After using disinfectant eye drops for three weeks, it seemed I was on the mend, but by March 2018 I found myself completely blind in my right eye.
I was driving to work and my vision completely went in my right eye. I don’t know how I managed not to crash, but it didn’t take me long to realise I needed to get back to the hospital.
Referred to the Birmingham and Midland Eye Centre, doctors prescribed higher strength drops that needed to be applied hourly – even at night.
The bug had returned with a vengeance and rendered me pretty much housebound for six months. I couldn’t read a page of a newspaper without being in excrutiating pain, light sensitivity was so bad I had to keep the curtains drawn at all times. I even had to watch Eurovision with my sunglasses on.
Some might be reading this thinking “here we go, yet another millennial wimp who needs pulled up by his bootstraps”, and they’d probably be right.
But to hammer home the message, women on an online support group who’ve had this condition have said the pain is a million times worse than childbirth. It hurt!
Spring and summer 2018 was spent backwards and forwards to appointments at Birmingham & Midland Eye Centre, with the condition getting progressively worse and doctors not knowing how to fix it. While I should have been at the pub getting swept up in the euphoria of England in the semi-finals of a World Cup, I was curled up on the sofa, listening to matches on the radio.
Six months of doing nothing is enough to send anyone stir crazy.

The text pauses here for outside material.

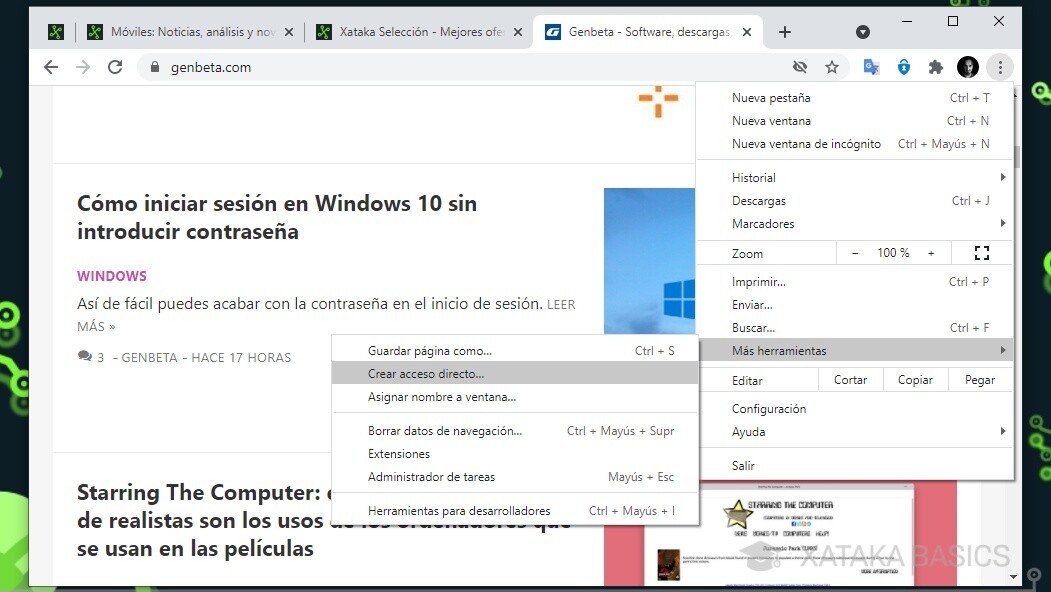Image resolution: width=1051 pixels, height=592 pixels.
Task: Navigate back with the arrow icon
Action: coord(50,67)
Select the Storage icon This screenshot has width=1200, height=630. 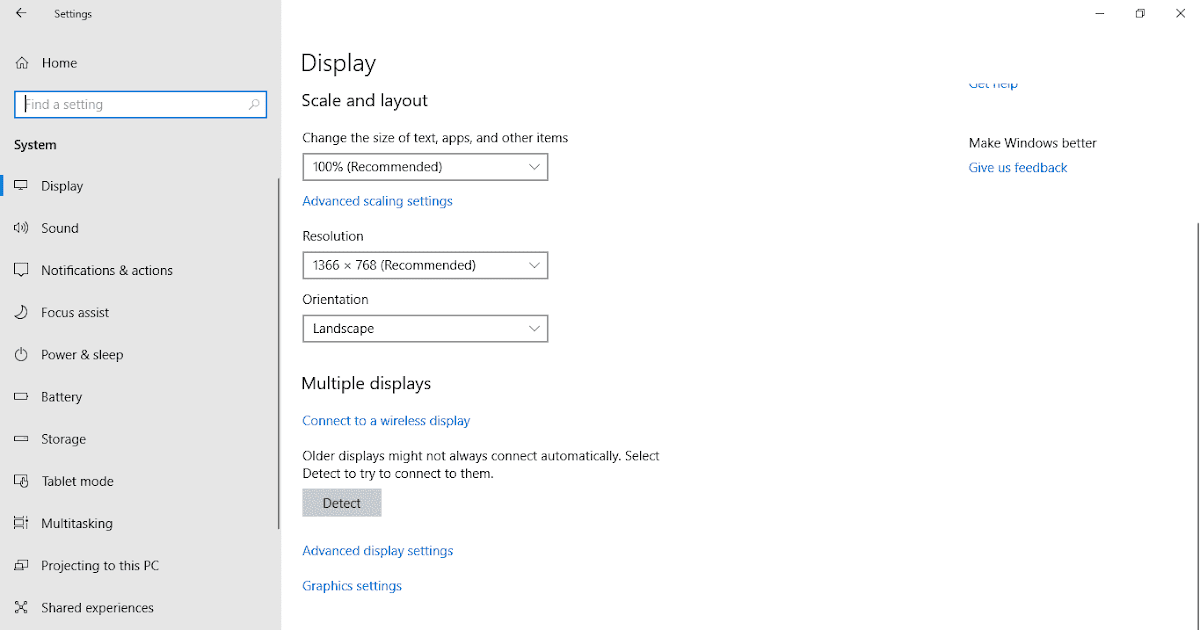click(x=22, y=438)
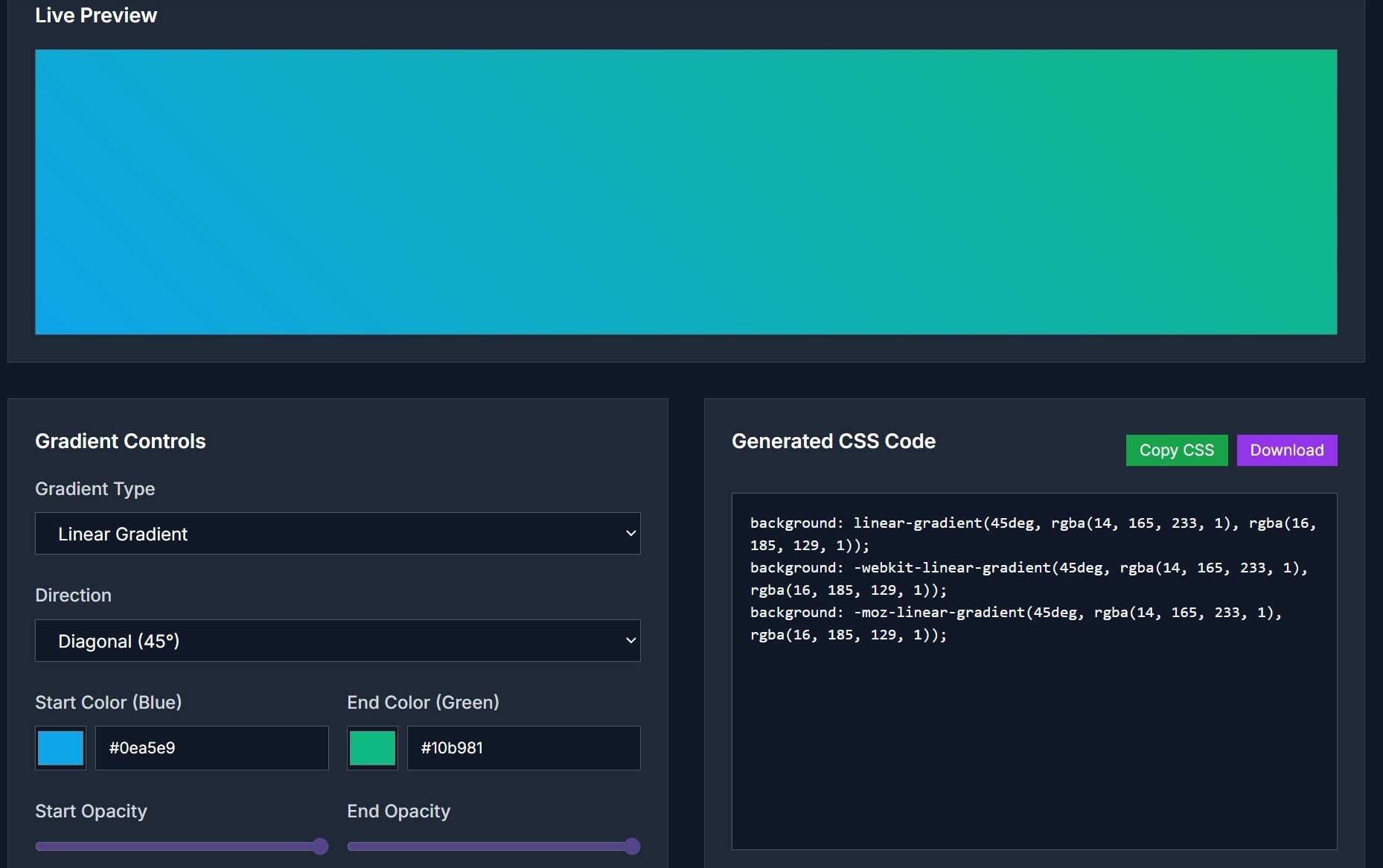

When you get to the point of having watched so much Jeremy Kyle you know who the daddy is before he’s opened the envelope, you know there’s a problem.
Eventually, in July, my doctor tried experimental cross-linking surgery, a procedure normally used on patients whose cornea has developed into a cone shape. It involves the surgeon scraping back layers of skin on the eye, pouring in vitamin drops and blasting it with a UV light. To my huge relief, it killed the bug and ended the pain.
However, more was to come. A second operation followed in September to speed up the healing after months of toxic drops and a damaging procedure.
I had an amniotic membrane transplant, which involved having graft material placed on the cornea and glued down underneath a hard contact lens. In my case though, the glue didn’t work, so it had to be stitched onto my eyeball.
Despite the pain, the operation went well medically. The problem was a few days afterwards when I pulled back the safety patches and saw a monster looking back at me in the mirror.
Depression and anxiety have been a problem since, but fortunately it has healed to a point where, with glasses on, it’s not too noticeable to others. Blindness will remain until I have a full corneal transplant on August 15, which will also include cataract surgery. I will owe a monumental debt of gratitude to my donor.
Working with the charity Fight for Sight to raise awareness about the danger of using contact lenses while showering or swimming has helped.
I can honestly say if I’d had the slightest idea that this was even a remote possibility I would never have worn contacts in the first place. It’s crucial that people out there know this is a reality and can happen because of something as simple as showering.
If I get my sight back I’ll never wear contacts again and, if I’m lucky enough to take to football pitch again, I’ll be donning the goggles like the ex-Holland midfielder Edgar Davids.
I’ve lost 18 months of my life because of something as simple as showering with contacts in.
Now contact lens makers need to put sufficient warnings on packaging to stop this preventable condition destroying more lives.